Testo fornito:
....................

La richiesta di un ulteriore contributo sarebbe perciò del tutto ingiustificata, arbitraria e irrazionale, nonché lesiva del principio di eguaglianza e del generale canone di ragionevolezza, non essendo in alcun modo giustificabile l’aver escluso dall’onere contributivo tutti gli altri soggetti che operano direttamente o indirettamente nello spazio aeroportuale e che usufruiscono del servizio antincendio in misura anche maggiore delle società di gestione aeroportuale.

Il giudice rimettente, peraltro, ha sollevato le questioni muovendo da una lettura restrittiva dell’anzidetta locuzione, che avalla implicitamente l’interpretazione compiuta dall’ENAC con il provvedimento e la tabella impugnati nel giudizio a quo.

Secondo questa lettura, l’art. 1, comma 1328, della legge n. 296 del 2006, prevedendo un tributo in capo alle società di gestione aeroportuale «quale mezzo per il raggiungimento del fine “garanzia degli standard di sicurezza e salvaguardia dei passeggeri o delle merci trasportati”», violerebbe dunque gli artt. 3 e 23 Cost., giacché detta finalità non potrebbe ritenersi propria unicamente delle società di gestione aeroportuali, ma riguarderebbe anche, ad esempio, i vettori ex art. 785 cod. nav., esclusi dall’obbligo contributivo. Ciò sostanzierebbe una violazione dei canoni di logicità, razionalità, proporzionalità e non arbitrarietà cui il legislatore avrebbe dovuto attenersi.

....................

Compiti da svolgere:
1 > Nel testo sul contributo antincendio, quali articoli della Costituzione violerebbe l'art. 1, comma 1328, della legge n. 296 del 2006?
2 > Riporta il testo sul contributo antincendio parola per parola, da «Il giudice rimettente, peraltro, ha» giù fino a «giudizio a quo.».
Le voci qui sotto sono materiale a sé, distinto dal testo sul contributo antincendio.

Estratto del dataset:
....................

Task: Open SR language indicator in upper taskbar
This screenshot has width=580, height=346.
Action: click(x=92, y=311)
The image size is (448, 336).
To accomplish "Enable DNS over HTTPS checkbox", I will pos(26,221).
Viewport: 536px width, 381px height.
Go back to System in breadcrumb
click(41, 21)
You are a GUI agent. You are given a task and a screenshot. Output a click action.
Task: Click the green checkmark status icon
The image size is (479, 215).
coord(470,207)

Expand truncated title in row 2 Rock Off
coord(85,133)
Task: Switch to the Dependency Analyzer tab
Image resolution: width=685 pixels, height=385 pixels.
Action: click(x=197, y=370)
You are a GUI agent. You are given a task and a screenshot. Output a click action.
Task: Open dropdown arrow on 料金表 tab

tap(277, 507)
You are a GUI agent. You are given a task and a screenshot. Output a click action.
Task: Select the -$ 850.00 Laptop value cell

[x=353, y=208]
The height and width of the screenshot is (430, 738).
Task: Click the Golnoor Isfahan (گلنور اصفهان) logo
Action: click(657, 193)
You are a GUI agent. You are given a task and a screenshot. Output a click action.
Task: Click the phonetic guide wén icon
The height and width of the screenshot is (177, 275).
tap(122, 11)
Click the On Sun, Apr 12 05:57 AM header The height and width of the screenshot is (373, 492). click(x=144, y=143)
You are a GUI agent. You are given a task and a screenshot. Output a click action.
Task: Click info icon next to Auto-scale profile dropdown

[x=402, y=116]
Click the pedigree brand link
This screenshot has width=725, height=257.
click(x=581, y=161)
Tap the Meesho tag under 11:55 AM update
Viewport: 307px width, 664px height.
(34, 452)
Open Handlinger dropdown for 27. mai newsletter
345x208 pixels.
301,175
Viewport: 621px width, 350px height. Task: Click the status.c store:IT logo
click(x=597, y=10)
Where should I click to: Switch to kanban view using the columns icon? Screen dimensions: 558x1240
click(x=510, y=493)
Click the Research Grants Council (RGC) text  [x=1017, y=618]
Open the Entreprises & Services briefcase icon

....................

Risultati in ordine:
1 > Gli artt. 3 e 23 della Costituzione.

2 >
Il giudice rimettente, peraltro, ha sollevato le questioni muovendo da una lettura restrittiva dell’anzidetta locuzione, che avalla implicitamente l’interpretazione compiuta dall’ENAC con il provvedimento e la tabella impugnati nel giudizio a quo.